Paul
Goble
Staunton, July 29 – Russian officials
are proud that their country continues to attract foreign students. This year
there are some 237,500. But four out of five of them – 79 percent – are from
former Soviet republics and less than one percent are from Western Europe and
North America combined.
Those statistics are provided by
Aleksandr Gromov of Moscow’s Higher School of Economics in a new article (ioe.hse.ru/data/2016/07/13/1116424276/%D0%A4%D0%9E7.pdf)
that is summarized at iq.hse.ru/news/187164580.html).
He points out that more than a third
of the foreign students in Russian higher educational institutions come from a
single country (Kazakhstan) which supplies 36 percent of all of them. Students
from Uzbekistan and Ukraine form 11 percent each. Half of the students from beyond the borders
of the former USSR come from Asia, with slightly over half of these from China.

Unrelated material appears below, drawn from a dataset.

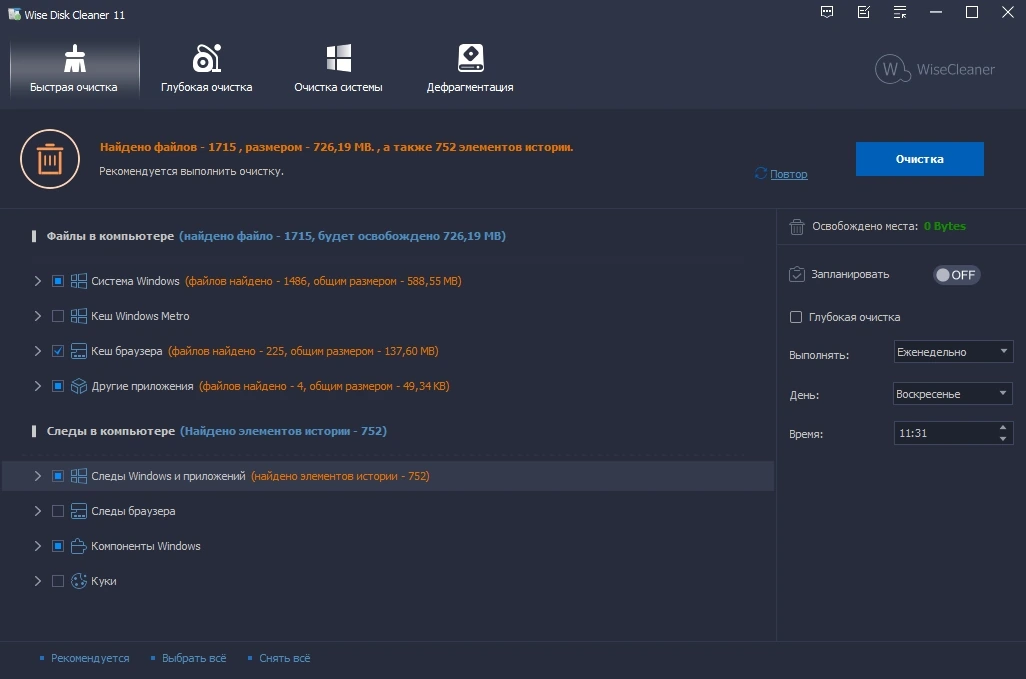Screen dimensions: 1026x679
Task: Click the edit note icon in title bar
Action: pos(864,12)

Two-thirds of the foreign students
pay for their coursework and so represent an attractive catch for these
institutions, Gromov points out. Those
who are in Russia on scholarship are “typically people from the former union
republics” rather than from what he and other Russians still call “the far
abroad.”
Just over half of the foreign students
– 52.3 percent – are in undergraduate programs. Thirty-eight percent more are
in specialist training programs that may or may not lead to a degree. Ten
percent are in masters’ programs. The most popular fields of study are
medicine, economics, administration, and the humanities.
The foreign students in Russia are
highly concentrated in the two capitals and in a small fraction of the higher educational
institutions of the country: Eighty percent of foreign students are enrolled in
ten percent of these higher schools. The
leader, with more than 5,000 foreign students, is as was the case in Soviet
times, the Russian University of Friendship of the Peoples.